The details. You can conceive of a bridge over a stream, but it has to be assembled, stay in one piece, support the loads going over it, and hold back the flood. It would be nice if it looks good. In addition it should not cost more than is necessary. That is asking a lot, and in most cases the product is good at its job. Think of it, are the stream banks solid rock or mud? How deep is it, how do you support the bridge as it is being built? What material to use? Stone, wood, steel, iron? What about the approaches? How do you get the rainwater or snow off?
There are lots of questions to be asked, and the answers have to be backed up by the numbers. Stress, load, vibration, weather, wind, soil characteristics, and myriad other details have to be calculated. Calculations can be avoided only if the thing is so overbuilt that little harm can come to it. It is hard to do stress analysis with Roman numerals, thus things were overbuilt enough that they are still in service today.

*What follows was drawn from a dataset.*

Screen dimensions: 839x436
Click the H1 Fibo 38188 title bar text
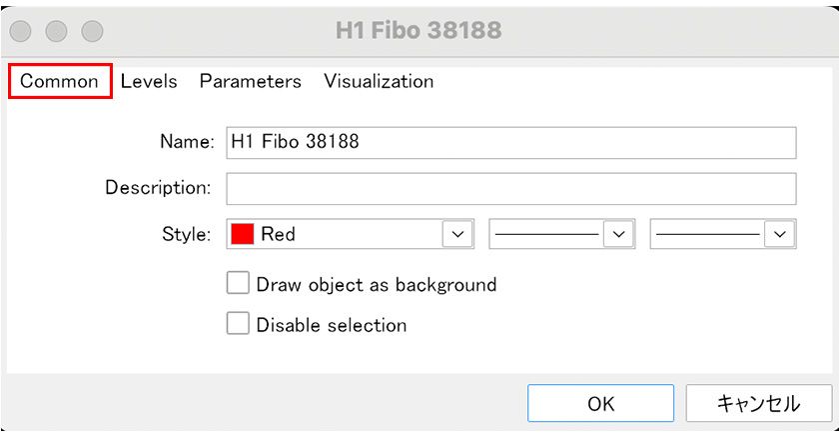tap(419, 30)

Currently, overbuilding is not an option due to cost considerations. The thing has to do its job, last for its design life, be easy to work with, and not cost too much. I spent thirty years in the water treatment business, and everything in the business has engineering behind it. Most of the time everything works fine. But, engineers make mistakes. Walls collapse, processes don’t work, the power to a pump shorts out, the concrete leaks. When you turn the new thing on, the software may not work. All the engineering is critical, because the water has to go down the pipe to the customer, safely.
For thirty years, I treated water using the engineers products. Sometimes the product was faulty, but we had to make it work anyway. The net result of this is that after working with the mistakes for so long, I have a deep, strong, profound anti-engineer bias. In addition, engineers tend to be serious nerds. They often are weak in social skills, and have difficulty communicating with others. Lots of them know they are right, and refuse to listen to input from others who are not engineers. Mistakes get perpetuated. I must concede, however, that their stuff mostly works.
The problems can be minor, like not putting the drains in the low spot to forgetting to account for water hammer in a piping system and pipes separate, flooding things. A big problem we had to deal with was leaking concrete. Denver Water has been pouring concrete since about 1900. A lot of experience is in the specifications provided to the contractor building a new plant. The contractor failed to follow those specifications and water poured out of the filter walls. Water also came up through the floor from the channel bringing water into the plant. It was necessary to take the plant out of service, drain the tanks, clean the walls, and coat them with epoxy. That epoxy will not last as long as the concrete.
There was one major exception to my dislike for engineers. The plant where I worked had elements dating back to the 1920s as well as new construction. Part of the new project was automating the entire plant. There are lots of valves, motors, pumps, blowers, and other equipment, all interdependent.
The software developers worked for months writing the programs to run everything. There were twelve foot diameter valves, 400 horsepower motors, sensors monitoring every process, and it all had to work.
When we turned the plant on for the first time, it worked. Everything did what it was supposed to. This in a three hundred million gallons per day water plant. In contrast, I started up a 10 MGD plant that just barely worked. The biggest design flaw was a tank that was supposed to even out the water flow coming from the watershed to the water demand of the plant, which tended to fluctuate. There were valves at the intake up the mountain, at the tank outlet, and at the plant. The tank was too small to handle the fluctuations. The plant was either starved for water or the tank was spilling. There was software to sense tank level and flows, but it could not keep up. The tank should have been at least twice the size.
Don’t get me wrong, the work was challenging, interesting, and sometimes even fun. There was enough variety to keep boredom at bay, and those engineering mistakes added to the challenge. What the engineers did right, we just took for granted.